**Source document:**

|Matthew Henry's Concise Commentary|
4:19-24 One of Cain's wicked race is the first recorded, as having broken the law of marriage. Hitherto, one man had but one wife at a time; but Lamech took two. Wordly things, are the only things that carnal, wicked people set their hearts upon, and are most clever and industrious about. So it was with this race of Cain. Here was a father of shepherds, and a father of musicians, but not a father of the faithful. Here is one to teach about brass and iron, but none to teach the good knowledge of the Lord: here are devices how to be rich, and how to be mighty, and how to be merry; but nothing of God, of his fear and service. Present things fill the heads of most. Lamech had enemies, whom he had provoked. He draws a comparison betwixt himself and his ancestor Cain; and flatters himself that he is much less criminal. He seems to abuse the patience of God in sparing Cain, into an encouragement to expect that he may sin unpunished.
Verse 19. - And Lamech took unto him two wives. Being the first polygamist of whom mention is made, the first by whom "the ethical aspect of marriage, as ordained by God, was turned into the lust of the eye and lust of the flesh" (Keil). Though afterwards permitted because of the hardness of men's hearts, it was not so from the beginning. This was "a new evil, without even the pretext that the first wife had no children, which held its ground until Christianity restored the original law - Matthew 19:4-6" (Inglis). The names of Lamech's wives were suggestive of sensual attractions. The name of the one Adah, the Adorned (Gesenius), and the name of the other Zillah, the shady or the tinkling (Keil), the musical player (Lange), the shadow (Wordsworth). "Did Lamech choose a wife to gratify the eye with loveliness? and was he soon sated with that which is so short-lived as beauty, and then chose another wife in addition to Adah? But a second wife is hardly a wife; she is only the shadow of a wife" (ibid.).
Gill's Exposition of the Entire Bible
And Lamech took unto him two wives,.... He was the first we read of that introduced polygamy, contrary to the first institution of marriage, whereby only one man and one woman were to be joined together, and become one flesh, Genesis 2:24. This evil practice, though it began in the race of wicked Cain, was in later ages followed by some among the people of God, which was connived at because of the hardness of their hearts; otherwise it was not so from the beginning. This was the first instance of it known; Jarchi says it was the way of the generation before the flood to have one wife for procreation of children, and the other for carnal pleasure; the latter drank a cup of sterility, that she might be barren, and was adorned as a bride, and lived deliciously; and the other was used roughly, and mourned like a widow; but by this instance it does not appear, for these both bore children to Lamech.
The name of the one was Adah, and the name of the other Zillah; whose daughters they were cannot be said, no doubt of the race of Cain; the name of the one signifies an "ornament", or beauty, and might seem to answer to the account Jarchi gives of the wife for pleasure, if there were any foundation for it; and the other signifies a "shadow", being continually under the shadow of her husband.
Jamieson-Fausset-Brown Bible Commentary
19. Lamech took unto him two wives—This is the first transgression of the law of marriage on record, and the practice of polygamy, like all other breaches of God's institutions, has been a fruitful source of corruption and misery.

(Saved data lines)
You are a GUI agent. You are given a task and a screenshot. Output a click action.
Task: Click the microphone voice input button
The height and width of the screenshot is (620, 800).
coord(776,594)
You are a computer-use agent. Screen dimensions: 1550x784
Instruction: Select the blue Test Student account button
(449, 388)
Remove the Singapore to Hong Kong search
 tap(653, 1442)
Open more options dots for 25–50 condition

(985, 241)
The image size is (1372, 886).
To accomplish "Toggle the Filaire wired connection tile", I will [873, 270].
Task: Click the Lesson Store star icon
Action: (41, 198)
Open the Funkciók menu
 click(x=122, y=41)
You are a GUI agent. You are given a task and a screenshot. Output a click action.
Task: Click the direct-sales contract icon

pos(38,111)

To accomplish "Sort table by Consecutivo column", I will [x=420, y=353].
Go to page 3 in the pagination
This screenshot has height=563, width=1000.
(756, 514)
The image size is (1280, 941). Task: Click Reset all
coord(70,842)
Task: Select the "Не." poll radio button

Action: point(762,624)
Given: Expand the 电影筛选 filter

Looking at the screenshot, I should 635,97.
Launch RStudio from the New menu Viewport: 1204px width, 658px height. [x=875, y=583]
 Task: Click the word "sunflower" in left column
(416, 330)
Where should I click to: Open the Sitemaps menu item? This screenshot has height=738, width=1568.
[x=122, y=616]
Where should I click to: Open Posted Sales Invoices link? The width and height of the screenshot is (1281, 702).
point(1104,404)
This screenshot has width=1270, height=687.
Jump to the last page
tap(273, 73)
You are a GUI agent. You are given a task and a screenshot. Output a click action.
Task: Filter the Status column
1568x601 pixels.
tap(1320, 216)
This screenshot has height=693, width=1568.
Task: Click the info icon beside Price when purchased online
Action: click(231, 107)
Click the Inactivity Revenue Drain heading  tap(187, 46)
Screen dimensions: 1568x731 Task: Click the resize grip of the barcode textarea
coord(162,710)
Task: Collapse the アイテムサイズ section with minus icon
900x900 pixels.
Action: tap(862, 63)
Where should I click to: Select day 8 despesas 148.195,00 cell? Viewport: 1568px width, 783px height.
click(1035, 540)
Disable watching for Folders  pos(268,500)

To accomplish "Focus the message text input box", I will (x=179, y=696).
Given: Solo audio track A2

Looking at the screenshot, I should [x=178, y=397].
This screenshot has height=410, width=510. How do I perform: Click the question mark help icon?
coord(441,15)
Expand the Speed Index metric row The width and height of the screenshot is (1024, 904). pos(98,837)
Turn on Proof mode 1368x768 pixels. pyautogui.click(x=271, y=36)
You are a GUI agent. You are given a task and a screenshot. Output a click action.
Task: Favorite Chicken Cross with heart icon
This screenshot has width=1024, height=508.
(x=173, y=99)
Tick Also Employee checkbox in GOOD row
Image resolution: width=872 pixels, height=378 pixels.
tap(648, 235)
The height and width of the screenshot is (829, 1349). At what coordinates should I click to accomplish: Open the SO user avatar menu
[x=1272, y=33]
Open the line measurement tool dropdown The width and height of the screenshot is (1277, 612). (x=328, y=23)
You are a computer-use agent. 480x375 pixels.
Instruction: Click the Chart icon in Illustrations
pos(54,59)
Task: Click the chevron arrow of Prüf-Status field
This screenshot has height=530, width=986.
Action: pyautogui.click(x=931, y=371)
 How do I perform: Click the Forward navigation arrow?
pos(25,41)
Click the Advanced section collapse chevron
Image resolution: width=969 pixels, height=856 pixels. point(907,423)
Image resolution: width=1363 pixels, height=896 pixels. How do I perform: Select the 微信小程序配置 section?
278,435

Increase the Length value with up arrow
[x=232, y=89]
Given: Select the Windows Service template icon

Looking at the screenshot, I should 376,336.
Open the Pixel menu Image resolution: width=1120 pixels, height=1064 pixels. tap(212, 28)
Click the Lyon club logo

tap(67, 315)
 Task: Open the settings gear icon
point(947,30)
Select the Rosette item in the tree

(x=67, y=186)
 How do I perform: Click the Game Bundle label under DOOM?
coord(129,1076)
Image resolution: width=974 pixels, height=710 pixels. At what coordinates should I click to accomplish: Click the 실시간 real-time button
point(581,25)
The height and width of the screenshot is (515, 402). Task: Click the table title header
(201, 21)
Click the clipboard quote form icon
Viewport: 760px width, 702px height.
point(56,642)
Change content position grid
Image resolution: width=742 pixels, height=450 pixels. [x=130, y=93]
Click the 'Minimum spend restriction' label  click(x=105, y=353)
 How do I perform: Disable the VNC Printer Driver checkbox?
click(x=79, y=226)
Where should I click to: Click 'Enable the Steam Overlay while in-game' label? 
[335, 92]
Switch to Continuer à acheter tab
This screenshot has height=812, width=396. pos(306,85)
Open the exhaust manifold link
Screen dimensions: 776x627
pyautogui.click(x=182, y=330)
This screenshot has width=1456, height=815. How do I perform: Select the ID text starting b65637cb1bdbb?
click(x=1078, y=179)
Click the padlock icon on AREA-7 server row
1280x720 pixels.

**What is being asked:** From the commentary on Lamech's two wives, print the passage that begins at the words "The name of the one was" and stops after the words "corruption and misery.".

**Answer box:**
The name of the one was Adah, and the name of the other Zillah; whose daughters they were cannot be said, no doubt of the race of Cain; the name of the one signifies an "ornament", or beauty, and might seem to answer to the account Jarchi gives of the wife for pleasure, if there were any foundation for it; and the other signifies a "shadow", being continually under the shadow of her husband.
Jamieson-Fausset-Brown Bible Commentary
19. Lamech took unto him two wives—This is the first transgression of the law of marriage on record, and the practice of polygamy, like all other breaches of God's institutions, has been a fruitful source of corruption and misery.